# Forces between charged particles

1. Sep 27, 2014

### PyMaster

1. The problem statement, all variables and given/known data
Suppose the magnitude of the proton charge differs from the magnitude of the electron charge by a mere 1 part in 109.

What would be the force between two 1.7-mm-diameter copper spheres 1.7cm apart? Assume that each copper atom has an equal number of electrons and protons.

2. Relevant equations
M = ρ V
ρcopper = 8920 kg/m^3
Vsphere = 4*pi / 3 * r^3
Molar mass of Copper = 63.5 g/mol
1 mol = 6.02*10^23

e=1.6*10^-19 C
k=9*10^9 N*m^2 / C^2
total negative charge = -e * #electrons
total positive charge = e * #protons

3. The attempt at a solution
Msphere = (8920 kg/m^3)(4pi/3)(1.7/2 * 10^-3)^3 *1000g/1kg= 0.0229 g

0.0229 g Copper * 1/63.5 mol/g * 6.02*10^23 atoms/mol = 2.17 *10^20 atoms of Copper

total negative charge = -e*(29)*(2.17*10^20)
total positive charge = (29)*(-e+10^-9)
net charge = the sum of the two above

The charge is the same for both copper spheres, so just plug and chug after this point. I am getting the wrong answer. I am certain it has to due with the calculation of the total charge on each of the copper spheres.

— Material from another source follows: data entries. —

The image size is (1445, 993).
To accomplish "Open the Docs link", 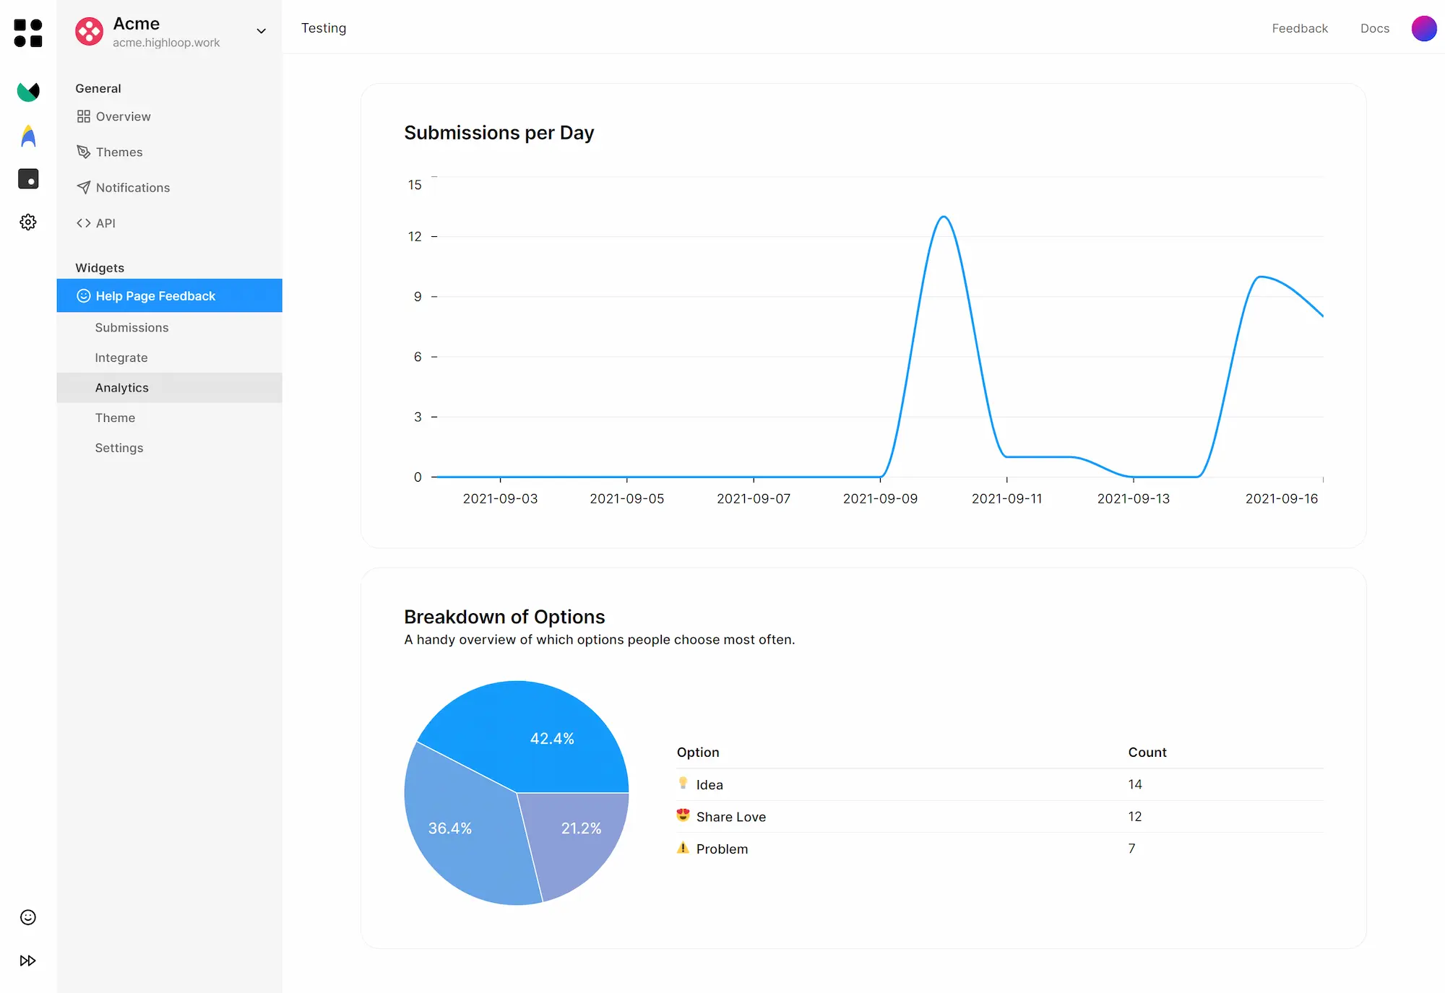I will 1374,28.
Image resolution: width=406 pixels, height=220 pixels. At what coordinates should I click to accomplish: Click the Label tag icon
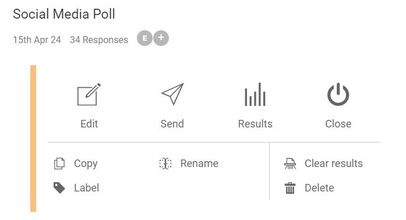click(59, 188)
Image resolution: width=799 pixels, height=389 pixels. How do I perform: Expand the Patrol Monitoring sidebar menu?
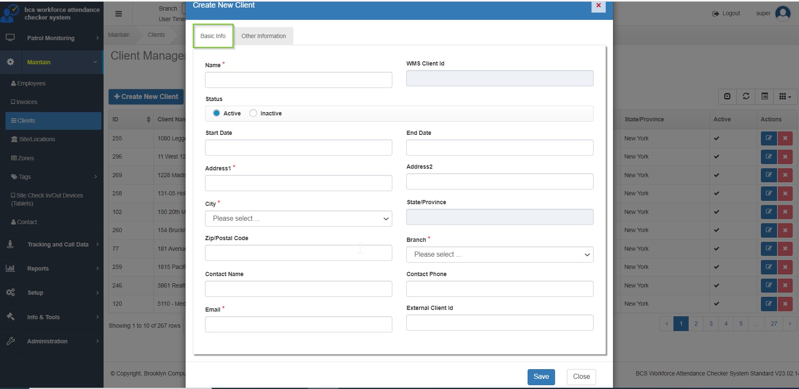pyautogui.click(x=52, y=38)

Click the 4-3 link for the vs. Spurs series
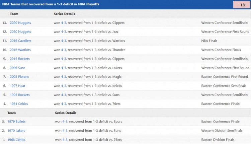click(x=65, y=122)
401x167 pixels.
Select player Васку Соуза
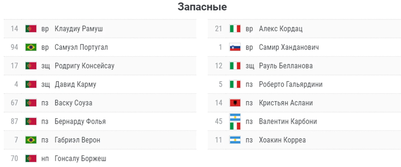[x=73, y=103]
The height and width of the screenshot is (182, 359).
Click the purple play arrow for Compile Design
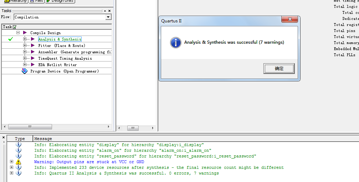[x=25, y=33]
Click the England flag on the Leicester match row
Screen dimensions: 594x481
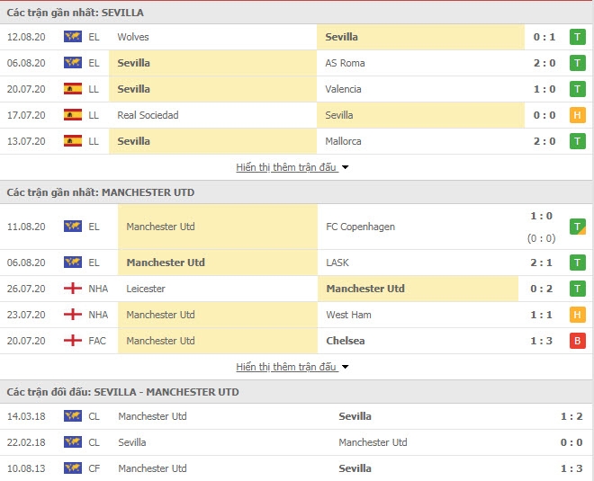point(73,289)
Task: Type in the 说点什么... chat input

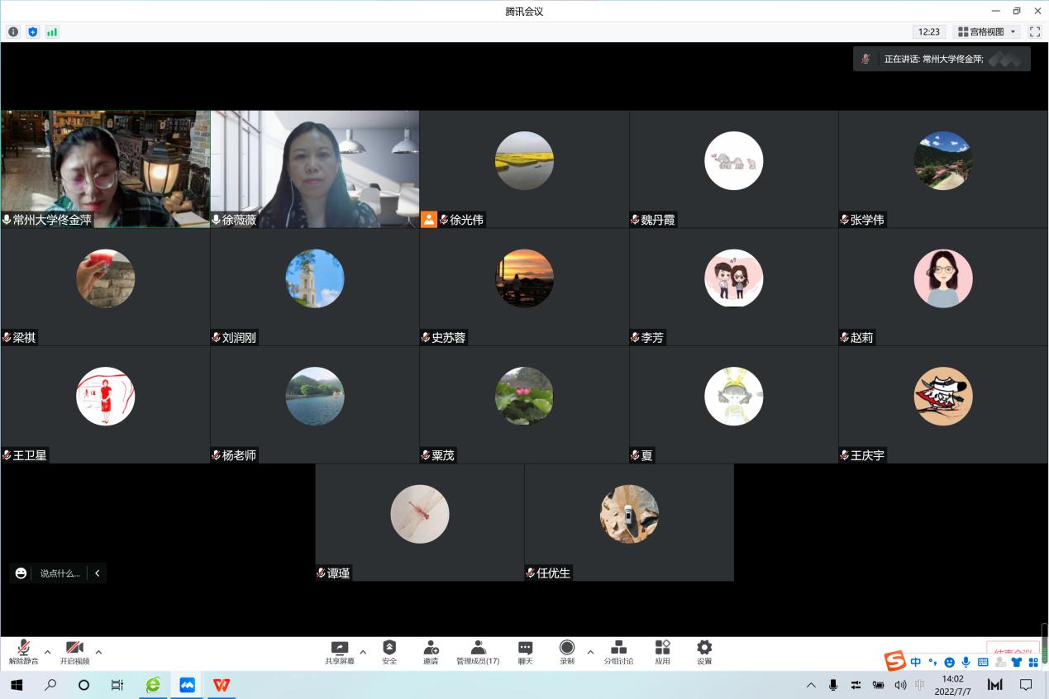Action: [60, 573]
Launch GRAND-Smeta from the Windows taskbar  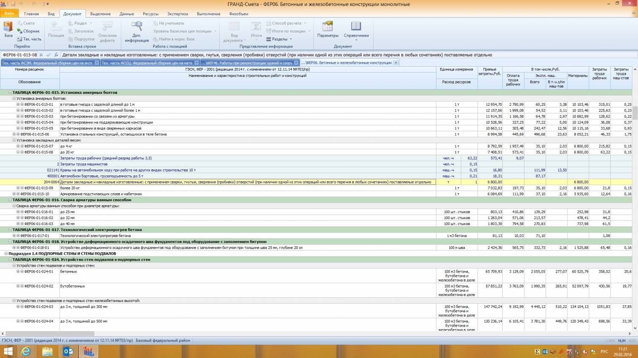click(88, 351)
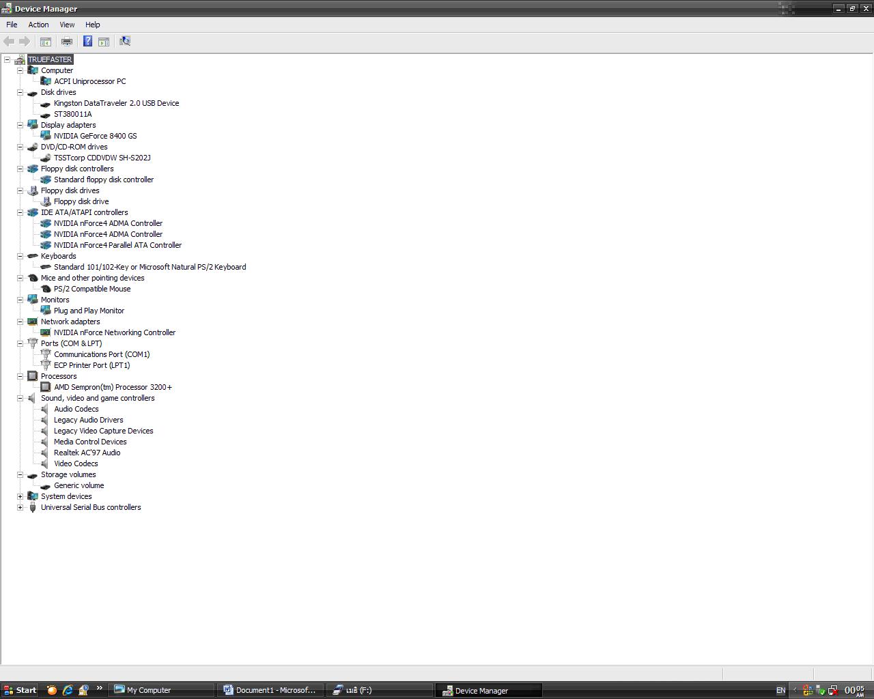The height and width of the screenshot is (699, 874).
Task: Open the View menu
Action: (67, 25)
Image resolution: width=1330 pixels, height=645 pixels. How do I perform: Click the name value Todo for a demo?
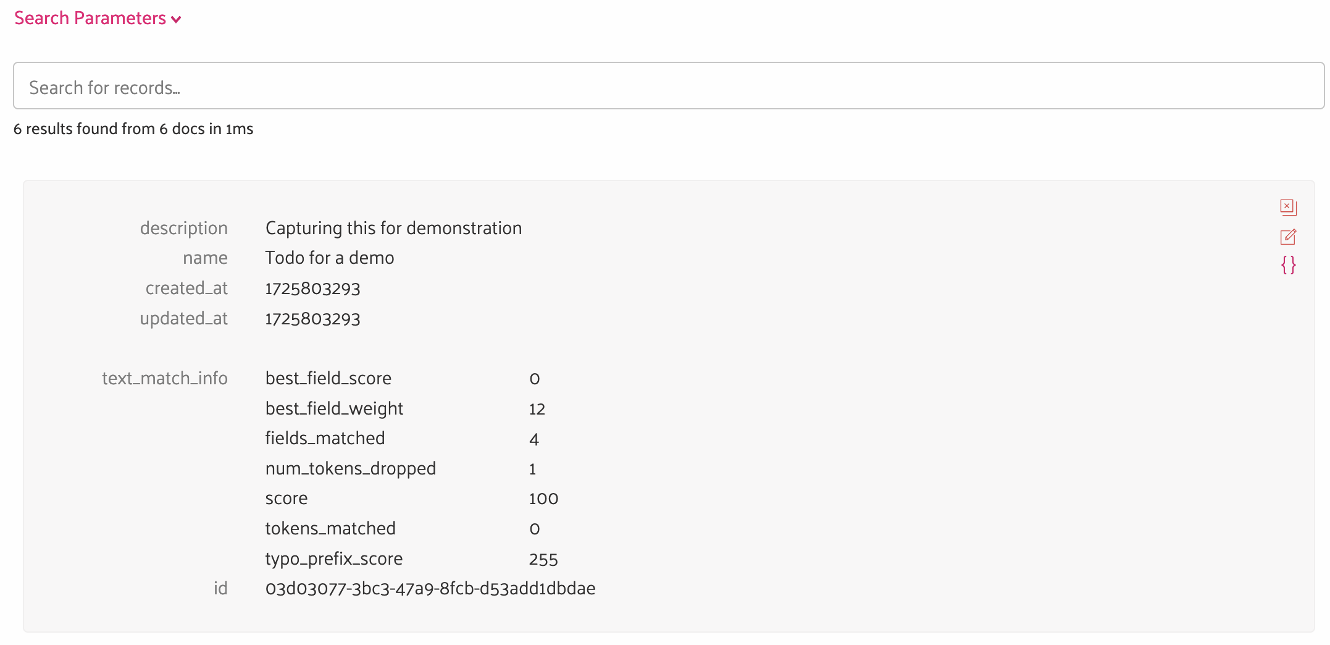(330, 258)
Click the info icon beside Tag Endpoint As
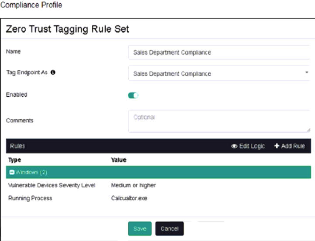This screenshot has height=241, width=315. pyautogui.click(x=53, y=73)
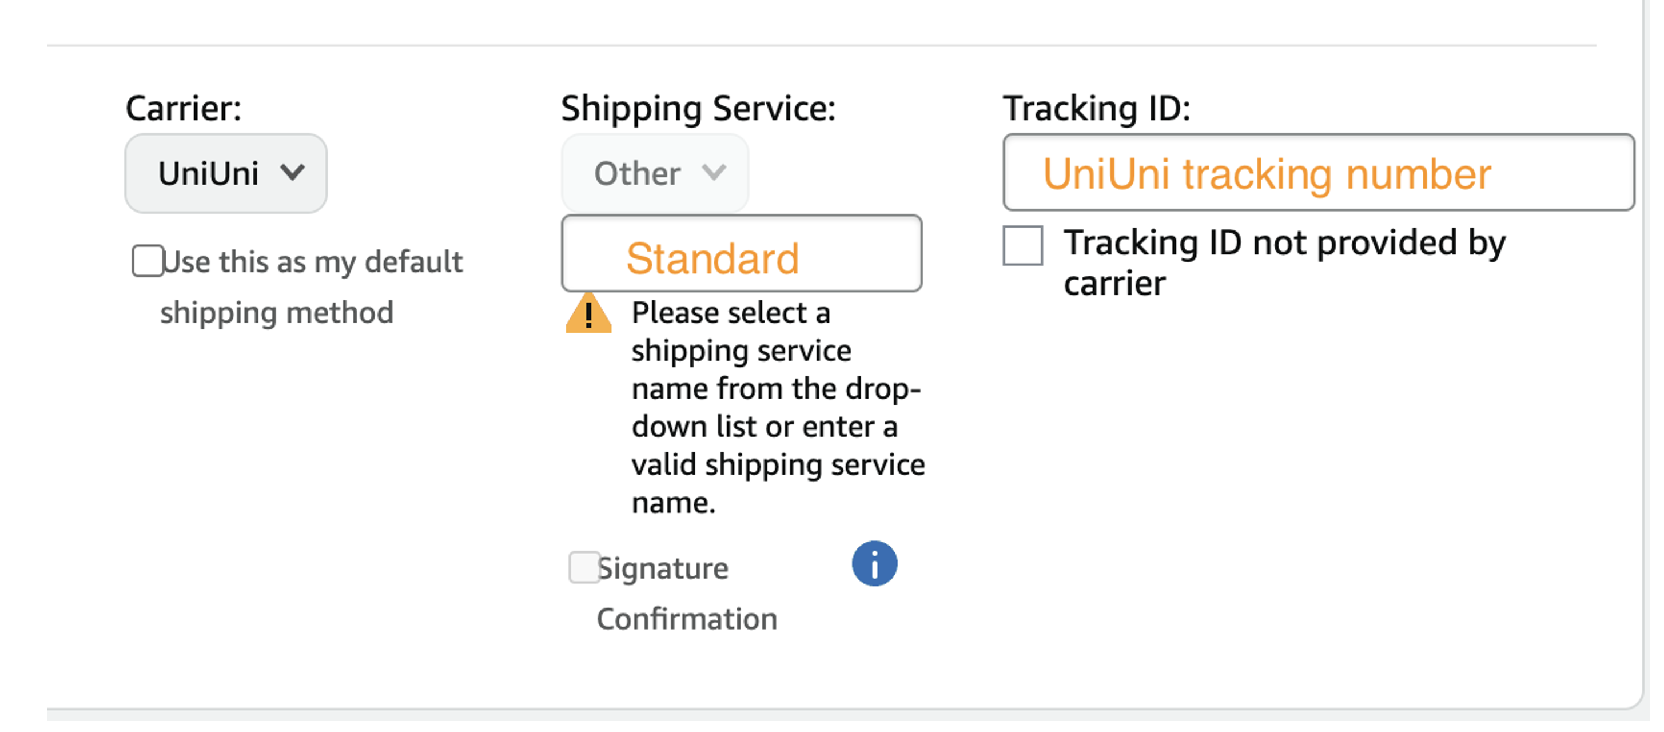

I am not sure how to tie the "Suppose the magnitude of the proton charge differs from the magnitude of the electron charge by a mere 1 part in 10^9." part into the actual charge of the copper atoms.

Last edited by a moderator: Sep 27, 2014
2. Sep 27, 2014

### Staff: Mentor

Saying that something differs by one part in x, where x is some number, means that one of them is larger (or smaller) by an amount that is 1/x of the other.

So in this case you might decide to let the proton charge be smaller than the electron charge by one part in 109, so then
$$q_p = \left(1 - \frac{1}{10^9} \right) q_e$$
Of course you could make the proton charge the larger one, too, if you wish.

You could also just work with the differences in the charges, since $\Delta Q = (q_e - q_p) = \frac{1}{10^9}q_e$